Travail à faire:
- 1) Dans la discussion sur les accents, traduisez en anglais la phrase « Cela se règle dans Préférences/Général/Clavier. », s'il vous plaît.
- 2) Recopiez à l'identique le passage de la discussion sur les accents qui va de « C'est u peu » jusqu'à « arbaot (4 Septembre 2011) » inclus.

Passage:
########

# Clavier et accents



## evejl (2 Septembre 2011)

si j'appuie fort sur le E une fenetre apparait juste au dessus avec plusieurs propositions d'accents. Ok Mais je ne parviens pas a les 'attraper'.....d'autre part quand j'ecris c 'est un autre mot  qui apparait. Promis je vais essayer de rester cool Mais ca prend la tete.... voila donc ce message sans accent, sans cedille etc......le temps d'-apprendre a se connaitre l'IPad et moi......merci"......


----------



## Larme (2 Septembre 2011)

Maintient la "pression" sur le _e_ et glisse jusqu'au _ê_, puis relâche_..._

Concernant les mots qui "changent", je dirais que c'est la correction automatique. Cela se règle dans _Préférences/Général/Clavier._


----------



## evejl (3 Septembre 2011)

C'est genial!! ah! c'est si bon "le savoir".........mille merci.....plus besoin de m'énerver......


----------



## Deleted member 284611 (4 Septembre 2011)

evejl a dit:


> C'est genial!! ah! c'est si bon "le savoir".........mille merci.....plus besoin de m'énerver......



En meme temps c'est simplement marqué dans le mode d'emploi...


----------



## nifex (4 Septembre 2011)

Moumou92,  je connais pas grand monde qui lit le manuel... Moi le premier :rateau:


----------



## Deleted member 284611 (4 Septembre 2011)

C'est u peu le problème de notre pays en même temps: ne pas vouloir Faure des efforts, attendre que ça nous tombe tout cru, et se plaindre quand ça ne,marche pas...

Je trouve ça plutôt triste...


----------



## arbaot (4 Septembre 2011)

Moumou92 a dit:


> En meme temps c'est simplement marqué dans le mode d'emploi...



celui qui n'est pas dans la boite de l'iPad?
et qu'il faut aller chercher(tel un mineur affamé) dans les entrailles tortueuse de l'assistance Apple 

http://manuals.info.apple.com/fr_FR/ipad2_guide_de_lutilisateur.pdf


----------



## Deleted member 284611 (5 Septembre 2011)

arbaot a dit:


> celui qui n'est pas dans la boite de l'iPad?
> et qu'il faut aller chercher(tel un mineur affamé) dans les entrailles tortueuse de l'assistance Apple
> 
> http://manuals.info.apple.com/fr_FR/ipad2_guide_de_lutilisateur.pdf



Celui la meme, ou encore celui qui se trouve sur L'ipad...


----------

########

Extrait du matériel:
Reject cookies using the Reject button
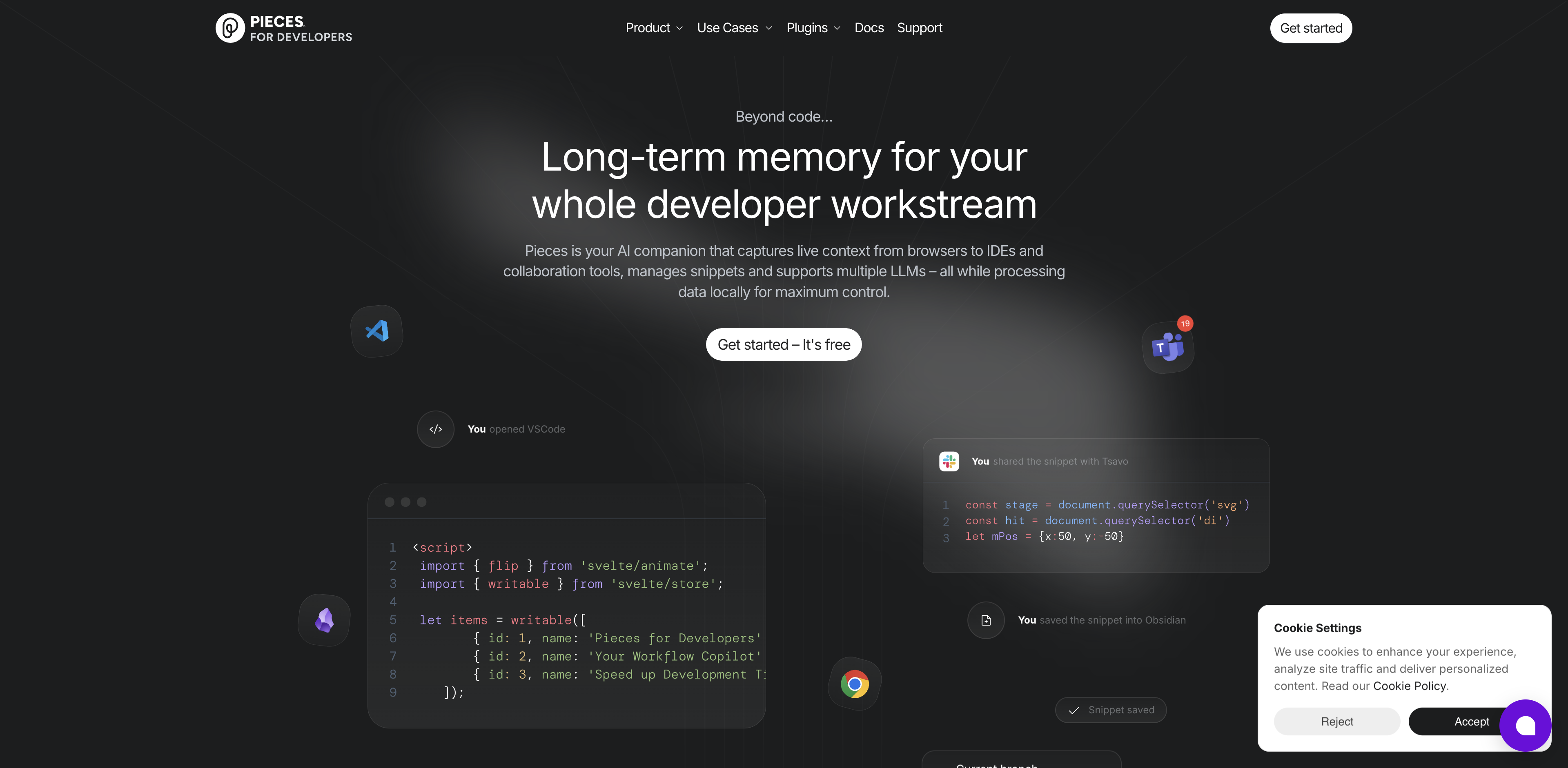Viewport: 1568px width, 768px height. (x=1337, y=722)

########

Réponses par consigne:
- 1) This can be set in Preferences/General/Keyboard.

- 2)
C'est u peu le problème de notre pays en même temps: ne pas vouloir Faure des efforts, attendre que ça nous tombe tout cru, et se plaindre quand ça ne,marche pas...

Je trouve ça plutôt triste...


----------



## arbaot (4 Septembre 2011)